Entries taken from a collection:

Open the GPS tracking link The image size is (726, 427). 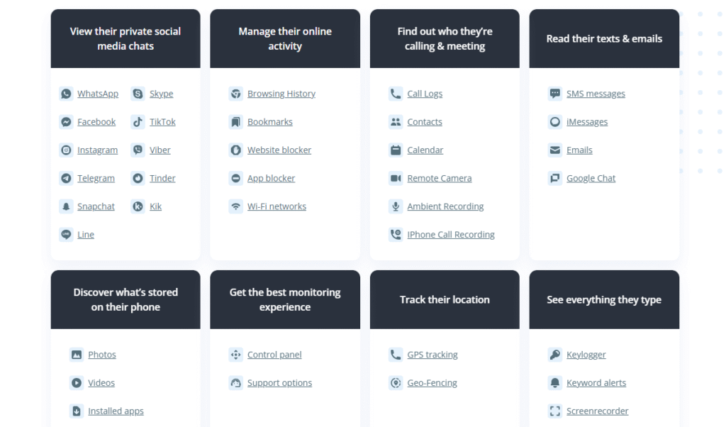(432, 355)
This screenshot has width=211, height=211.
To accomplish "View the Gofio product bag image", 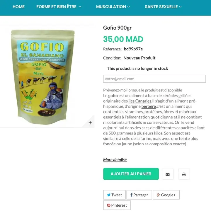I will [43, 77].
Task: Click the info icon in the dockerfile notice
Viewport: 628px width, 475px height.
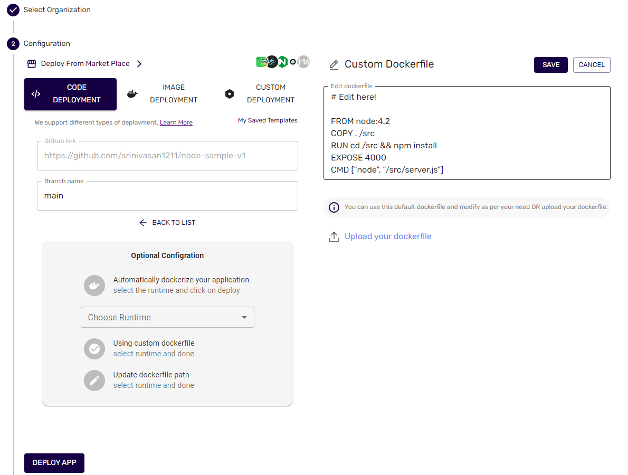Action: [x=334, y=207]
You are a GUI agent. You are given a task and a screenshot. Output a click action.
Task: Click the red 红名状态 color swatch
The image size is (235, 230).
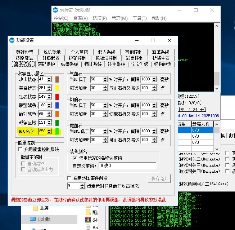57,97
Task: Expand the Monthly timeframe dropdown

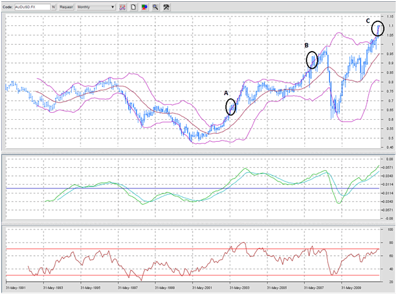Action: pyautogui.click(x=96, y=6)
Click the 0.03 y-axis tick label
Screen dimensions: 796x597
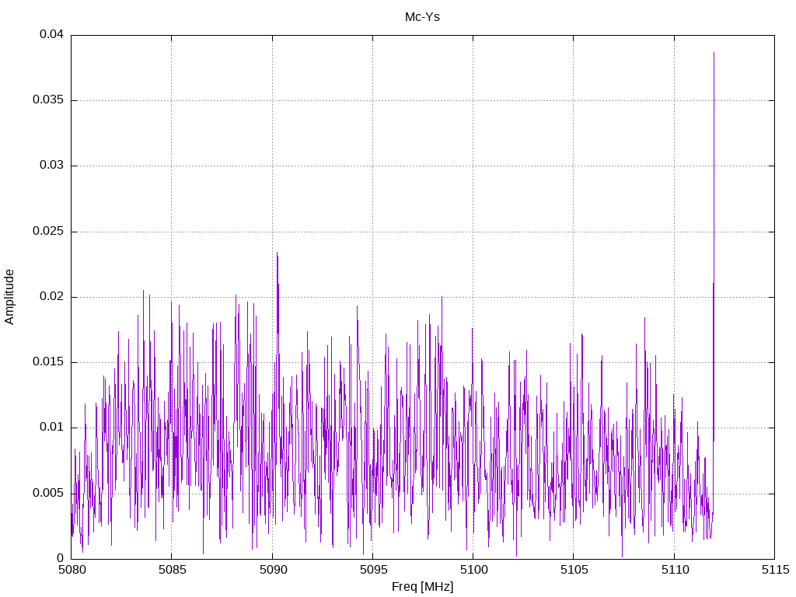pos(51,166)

--

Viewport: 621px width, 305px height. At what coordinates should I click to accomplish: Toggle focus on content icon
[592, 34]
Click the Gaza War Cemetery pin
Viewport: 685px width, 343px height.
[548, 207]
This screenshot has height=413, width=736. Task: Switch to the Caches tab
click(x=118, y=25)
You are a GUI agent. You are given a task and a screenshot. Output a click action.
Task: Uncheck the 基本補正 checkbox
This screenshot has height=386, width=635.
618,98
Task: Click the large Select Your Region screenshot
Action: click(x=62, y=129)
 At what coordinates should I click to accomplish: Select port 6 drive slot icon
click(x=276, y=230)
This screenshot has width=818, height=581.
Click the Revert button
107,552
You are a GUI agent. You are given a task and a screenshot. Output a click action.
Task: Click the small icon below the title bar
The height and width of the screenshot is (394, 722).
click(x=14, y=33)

◆ Goal of the exercise:
Of the lines above, retype only those from the line containing "At what coordinates should I click to accomplish: Select" through the line containing "Task: Click the small", including both, exactly.

◆ Your solution:
 At what coordinates should I click to accomplish: Select port 6 drive slot icon
click(x=276, y=230)
This screenshot has width=818, height=581.
Click the Revert button
107,552
You are a GUI agent. You are given a task and a screenshot. Output a click action.
Task: Click the small icon below the title bar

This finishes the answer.